I’m writing this short post to update you on a significant change in Akamai IO’s data source. Since its inception, IO’s data was based on many websites, but most of those sites catered to a US audience. This means that the data set was biased – it included global traffic, but held a disproportionate amount of traffic from the US.
Starting February 16th, we’ve started using a new data stream, based on traffic from most Akamai customers – meaning a much more global distribution, enough to take away the entire bias. The new data set is also bigger, including over a billion requests each day, and uses a newer version of our device characterization engine.
Looking at the data, you can see the market share has indeed changed.
For instance, the chart below shows IE’s dominance fell from ~50% to ~40%, while Safari’s share jumped to almost 10%. My guess is that this relates to the better sample even within North America, as opposed to the theory that Safari is just more popular outside the US.
Another example is that Android’s market share increased significantly to over 5% of the overall browsing traffic, and Opera’s share more than doubled. Both browsers are known to be more popular outside the US, which is a likely explanation for this change.
Then again, not everything changed. Chrome, Firefox and Mobile Safari maintained similar market shares, and even a global view doesn’t help make Blackberry seem more dominant…
This new global data set really highlights the need for a geographic split – showing the market shares by continent, country and perhaps even city. We’re working on this feature, along with others, and hope to have it available by May.

» Raw data
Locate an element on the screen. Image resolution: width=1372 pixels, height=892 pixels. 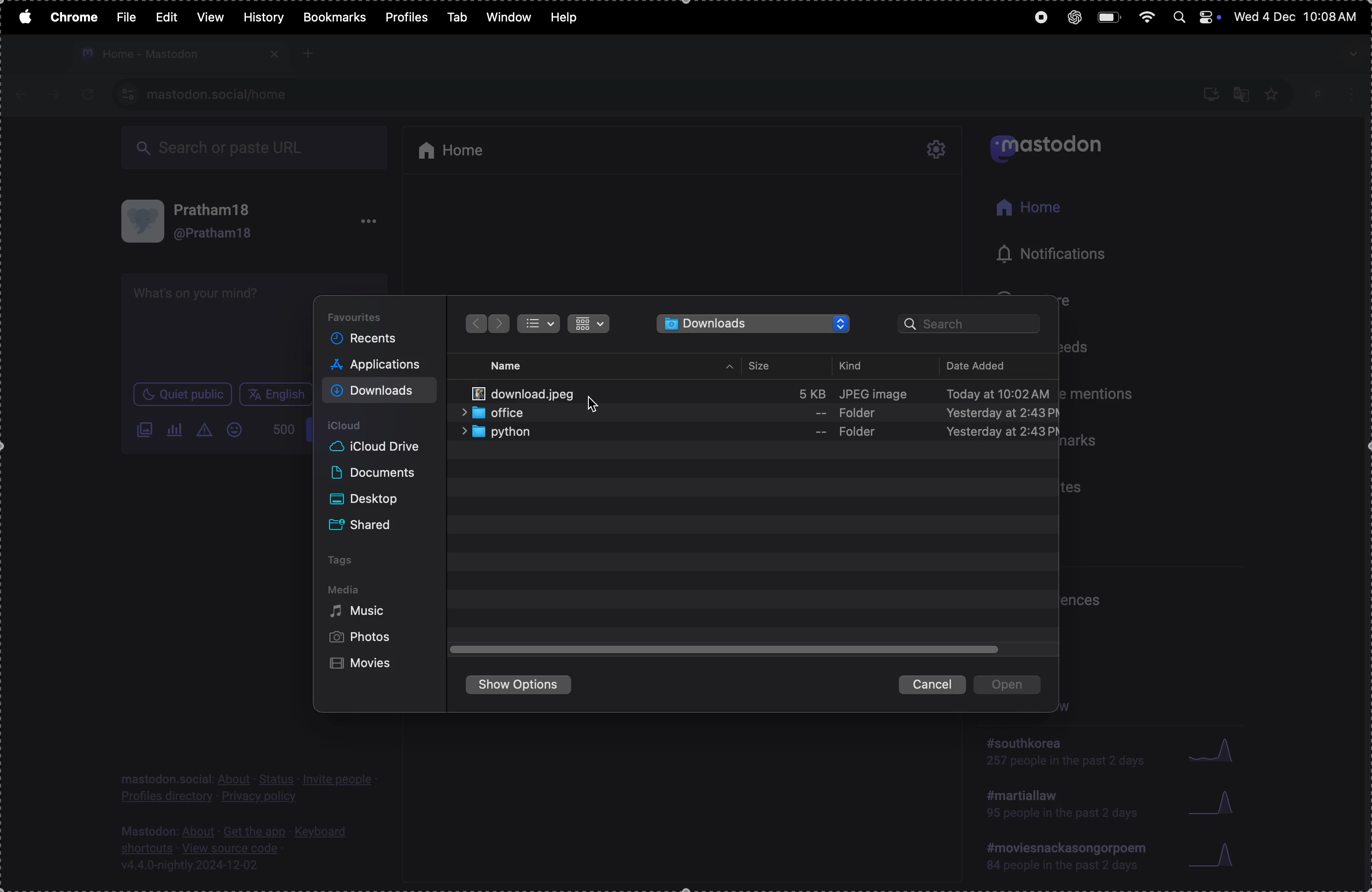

» Goals
**A)** From the Akamai IO post, reproduce word for word the passage starting at "Another example is" and ending at "available by May.".
**B)** In the Akamai IO post, on what date did the new data stream start being used?
**C)** Summarize the Akamai IO post in three sentences.
The lines have no connection to the Akamai IO post.

» Answers
**A)**
Another example is that Android’s market share increased significantly to over 5% of the overall browsing traffic, and Opera’s share more than doubled. Both browsers are known to be more popular outside the US, which is a likely explanation for this change.
Then again, not everything changed. Chrome, Firefox and Mobile Safari maintained similar market shares, and even a global view doesn’t help make Blackberry seem more dominant…
This new global data set really highlights the need for a geographic split – showing the market shares by continent, country and perhaps even city. We’re working on this feature, along with others, and hope to have it available by May.

**B)** February 16th.

**C)** Akamai IO's data used to come mostly from sites aimed at a US audience, which biased it toward US traffic. Starting February 16th, it switched to a bigger, more global data stream drawn from most Akamai customers, with over a billion requests a day. The new data shows IE falling to about 40% while Safari, Android and Opera gained share, Chrome, Firefox and Mobile Safari stayed similar, and a split by geography is planned for around May.